BEGIN
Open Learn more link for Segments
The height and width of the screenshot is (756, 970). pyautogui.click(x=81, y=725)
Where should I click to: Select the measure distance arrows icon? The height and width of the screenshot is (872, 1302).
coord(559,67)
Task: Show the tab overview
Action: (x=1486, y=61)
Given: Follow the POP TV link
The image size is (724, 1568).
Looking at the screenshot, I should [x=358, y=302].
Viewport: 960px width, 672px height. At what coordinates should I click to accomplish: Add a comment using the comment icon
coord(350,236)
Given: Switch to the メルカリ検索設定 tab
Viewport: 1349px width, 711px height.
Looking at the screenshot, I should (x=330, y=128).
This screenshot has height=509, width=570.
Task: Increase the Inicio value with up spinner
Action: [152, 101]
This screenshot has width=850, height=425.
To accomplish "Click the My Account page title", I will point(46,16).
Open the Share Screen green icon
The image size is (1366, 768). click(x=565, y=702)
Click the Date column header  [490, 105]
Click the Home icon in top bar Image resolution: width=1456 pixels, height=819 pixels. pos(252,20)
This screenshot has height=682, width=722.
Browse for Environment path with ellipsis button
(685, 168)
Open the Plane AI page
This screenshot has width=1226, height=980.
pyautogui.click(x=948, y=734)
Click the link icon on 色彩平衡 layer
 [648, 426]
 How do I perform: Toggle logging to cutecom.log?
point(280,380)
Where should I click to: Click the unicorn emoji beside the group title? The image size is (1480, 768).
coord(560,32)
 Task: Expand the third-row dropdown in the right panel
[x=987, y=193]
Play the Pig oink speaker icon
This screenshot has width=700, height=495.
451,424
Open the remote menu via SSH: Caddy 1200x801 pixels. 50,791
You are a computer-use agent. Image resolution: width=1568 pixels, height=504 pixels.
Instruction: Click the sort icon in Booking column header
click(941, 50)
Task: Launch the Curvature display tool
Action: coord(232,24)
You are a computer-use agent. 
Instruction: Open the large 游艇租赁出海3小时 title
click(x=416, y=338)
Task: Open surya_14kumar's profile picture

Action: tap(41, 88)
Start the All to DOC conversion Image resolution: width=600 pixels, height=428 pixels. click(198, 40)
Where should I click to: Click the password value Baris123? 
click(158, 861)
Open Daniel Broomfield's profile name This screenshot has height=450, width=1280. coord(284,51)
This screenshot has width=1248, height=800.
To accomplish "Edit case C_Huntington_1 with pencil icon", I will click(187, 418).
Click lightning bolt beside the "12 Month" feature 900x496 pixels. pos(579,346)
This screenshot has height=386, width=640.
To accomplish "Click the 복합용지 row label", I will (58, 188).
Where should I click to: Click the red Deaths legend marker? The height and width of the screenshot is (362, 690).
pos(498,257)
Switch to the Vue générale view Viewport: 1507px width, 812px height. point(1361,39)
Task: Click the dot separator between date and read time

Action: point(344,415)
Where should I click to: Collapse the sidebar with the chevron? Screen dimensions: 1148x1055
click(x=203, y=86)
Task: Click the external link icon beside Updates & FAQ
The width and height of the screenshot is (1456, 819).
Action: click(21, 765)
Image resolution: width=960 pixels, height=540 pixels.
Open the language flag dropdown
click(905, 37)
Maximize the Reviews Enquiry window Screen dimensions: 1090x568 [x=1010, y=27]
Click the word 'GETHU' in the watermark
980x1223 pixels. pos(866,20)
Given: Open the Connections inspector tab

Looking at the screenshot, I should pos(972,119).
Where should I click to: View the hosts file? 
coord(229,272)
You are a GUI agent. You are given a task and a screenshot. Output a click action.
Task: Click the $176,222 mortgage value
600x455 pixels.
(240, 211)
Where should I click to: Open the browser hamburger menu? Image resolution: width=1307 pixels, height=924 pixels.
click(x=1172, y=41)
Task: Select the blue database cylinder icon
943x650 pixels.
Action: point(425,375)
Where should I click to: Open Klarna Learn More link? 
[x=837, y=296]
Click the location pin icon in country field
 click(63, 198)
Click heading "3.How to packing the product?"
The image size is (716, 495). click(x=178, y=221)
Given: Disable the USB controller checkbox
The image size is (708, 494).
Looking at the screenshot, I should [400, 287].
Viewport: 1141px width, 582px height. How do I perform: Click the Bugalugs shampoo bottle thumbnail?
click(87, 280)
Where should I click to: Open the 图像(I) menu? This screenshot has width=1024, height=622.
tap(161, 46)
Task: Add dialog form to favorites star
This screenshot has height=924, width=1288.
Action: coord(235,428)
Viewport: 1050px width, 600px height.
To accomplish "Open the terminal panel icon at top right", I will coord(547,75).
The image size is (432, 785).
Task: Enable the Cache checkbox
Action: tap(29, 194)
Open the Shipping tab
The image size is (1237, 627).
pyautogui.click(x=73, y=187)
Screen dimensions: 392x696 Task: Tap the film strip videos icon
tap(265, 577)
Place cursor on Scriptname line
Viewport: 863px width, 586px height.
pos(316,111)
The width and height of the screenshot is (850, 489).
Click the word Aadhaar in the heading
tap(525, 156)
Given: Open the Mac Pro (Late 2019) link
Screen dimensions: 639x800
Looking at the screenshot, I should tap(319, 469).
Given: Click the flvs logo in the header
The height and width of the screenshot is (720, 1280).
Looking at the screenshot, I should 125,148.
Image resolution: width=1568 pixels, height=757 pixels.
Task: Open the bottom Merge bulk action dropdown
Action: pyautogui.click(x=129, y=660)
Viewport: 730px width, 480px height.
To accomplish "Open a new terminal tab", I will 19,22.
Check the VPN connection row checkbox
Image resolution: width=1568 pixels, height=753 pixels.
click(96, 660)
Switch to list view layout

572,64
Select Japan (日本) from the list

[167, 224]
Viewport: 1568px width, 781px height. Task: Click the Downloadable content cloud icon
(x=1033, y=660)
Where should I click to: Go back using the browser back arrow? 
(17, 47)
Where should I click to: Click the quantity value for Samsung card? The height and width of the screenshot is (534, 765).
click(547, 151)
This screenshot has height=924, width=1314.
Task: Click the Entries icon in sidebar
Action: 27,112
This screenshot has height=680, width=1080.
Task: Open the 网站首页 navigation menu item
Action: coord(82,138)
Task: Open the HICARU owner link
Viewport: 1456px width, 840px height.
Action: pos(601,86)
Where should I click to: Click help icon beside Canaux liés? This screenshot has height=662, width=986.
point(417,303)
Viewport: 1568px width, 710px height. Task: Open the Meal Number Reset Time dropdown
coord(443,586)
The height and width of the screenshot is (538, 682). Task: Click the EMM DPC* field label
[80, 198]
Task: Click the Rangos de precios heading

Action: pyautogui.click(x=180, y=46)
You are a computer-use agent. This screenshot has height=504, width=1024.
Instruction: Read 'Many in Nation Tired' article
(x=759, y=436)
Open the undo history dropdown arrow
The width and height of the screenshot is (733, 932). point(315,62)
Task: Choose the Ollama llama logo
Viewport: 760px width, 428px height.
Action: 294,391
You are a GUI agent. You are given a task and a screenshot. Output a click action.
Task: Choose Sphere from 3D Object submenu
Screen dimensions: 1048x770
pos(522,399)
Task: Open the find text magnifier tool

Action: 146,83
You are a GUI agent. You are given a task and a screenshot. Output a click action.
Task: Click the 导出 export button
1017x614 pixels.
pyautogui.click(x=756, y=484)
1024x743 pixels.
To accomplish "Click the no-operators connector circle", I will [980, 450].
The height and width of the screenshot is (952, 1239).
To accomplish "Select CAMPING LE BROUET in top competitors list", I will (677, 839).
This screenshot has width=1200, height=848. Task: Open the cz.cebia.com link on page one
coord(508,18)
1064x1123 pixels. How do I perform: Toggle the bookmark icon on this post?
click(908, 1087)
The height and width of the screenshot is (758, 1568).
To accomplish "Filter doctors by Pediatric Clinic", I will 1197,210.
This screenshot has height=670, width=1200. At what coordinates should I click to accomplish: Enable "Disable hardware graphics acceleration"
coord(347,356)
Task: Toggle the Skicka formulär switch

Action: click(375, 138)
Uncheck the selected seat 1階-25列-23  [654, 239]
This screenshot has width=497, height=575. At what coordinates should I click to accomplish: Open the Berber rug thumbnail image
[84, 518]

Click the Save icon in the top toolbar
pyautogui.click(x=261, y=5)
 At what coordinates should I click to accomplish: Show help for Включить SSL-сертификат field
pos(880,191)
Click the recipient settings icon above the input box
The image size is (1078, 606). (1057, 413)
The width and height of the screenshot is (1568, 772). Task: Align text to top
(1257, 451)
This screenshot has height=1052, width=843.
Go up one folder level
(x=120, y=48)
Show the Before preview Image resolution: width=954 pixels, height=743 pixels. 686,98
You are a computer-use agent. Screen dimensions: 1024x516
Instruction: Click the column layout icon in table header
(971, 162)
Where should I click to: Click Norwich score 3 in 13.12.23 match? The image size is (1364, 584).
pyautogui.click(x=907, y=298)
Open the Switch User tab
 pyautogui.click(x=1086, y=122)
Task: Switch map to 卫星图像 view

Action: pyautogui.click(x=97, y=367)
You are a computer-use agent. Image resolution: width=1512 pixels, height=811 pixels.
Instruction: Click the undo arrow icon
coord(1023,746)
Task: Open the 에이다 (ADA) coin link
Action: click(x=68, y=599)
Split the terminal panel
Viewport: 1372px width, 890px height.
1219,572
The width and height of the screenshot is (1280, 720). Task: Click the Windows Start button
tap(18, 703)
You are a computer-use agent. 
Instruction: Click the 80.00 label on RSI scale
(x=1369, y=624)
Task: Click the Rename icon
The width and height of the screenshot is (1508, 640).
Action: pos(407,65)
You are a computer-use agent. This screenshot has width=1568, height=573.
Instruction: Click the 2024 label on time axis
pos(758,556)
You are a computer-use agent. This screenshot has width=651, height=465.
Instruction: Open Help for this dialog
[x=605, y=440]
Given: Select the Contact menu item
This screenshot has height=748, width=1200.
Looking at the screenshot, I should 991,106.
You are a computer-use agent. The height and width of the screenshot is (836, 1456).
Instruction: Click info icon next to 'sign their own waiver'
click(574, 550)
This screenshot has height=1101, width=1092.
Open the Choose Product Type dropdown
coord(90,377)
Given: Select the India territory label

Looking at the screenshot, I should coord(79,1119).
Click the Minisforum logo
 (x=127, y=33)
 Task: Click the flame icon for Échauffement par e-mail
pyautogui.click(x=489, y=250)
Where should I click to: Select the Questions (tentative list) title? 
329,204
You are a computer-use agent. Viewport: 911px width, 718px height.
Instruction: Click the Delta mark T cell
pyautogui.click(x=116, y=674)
END
> **Task description**
All that is wanted is an exact copy of the lines above from the one with "Click the link icon on 色彩平衡 layer" through the one with "You are a computer-use agent. Image resolution: width=1568", with both ends included.

> **Solution to the problem**
Click the link icon on 色彩平衡 layer
 [648, 426]
 How do I perform: Toggle logging to cutecom.log?
point(280,380)
Where should I click to: Click the unicorn emoji beside the group title? The image size is (1480, 768).
coord(560,32)
 Task: Expand the third-row dropdown in the right panel
[x=987, y=193]
Play the Pig oink speaker icon
This screenshot has width=700, height=495.
451,424
Open the remote menu via SSH: Caddy 1200x801 pixels. 50,791
You are a computer-use agent. Image resolution: width=1568 pixels, height=504 pixels.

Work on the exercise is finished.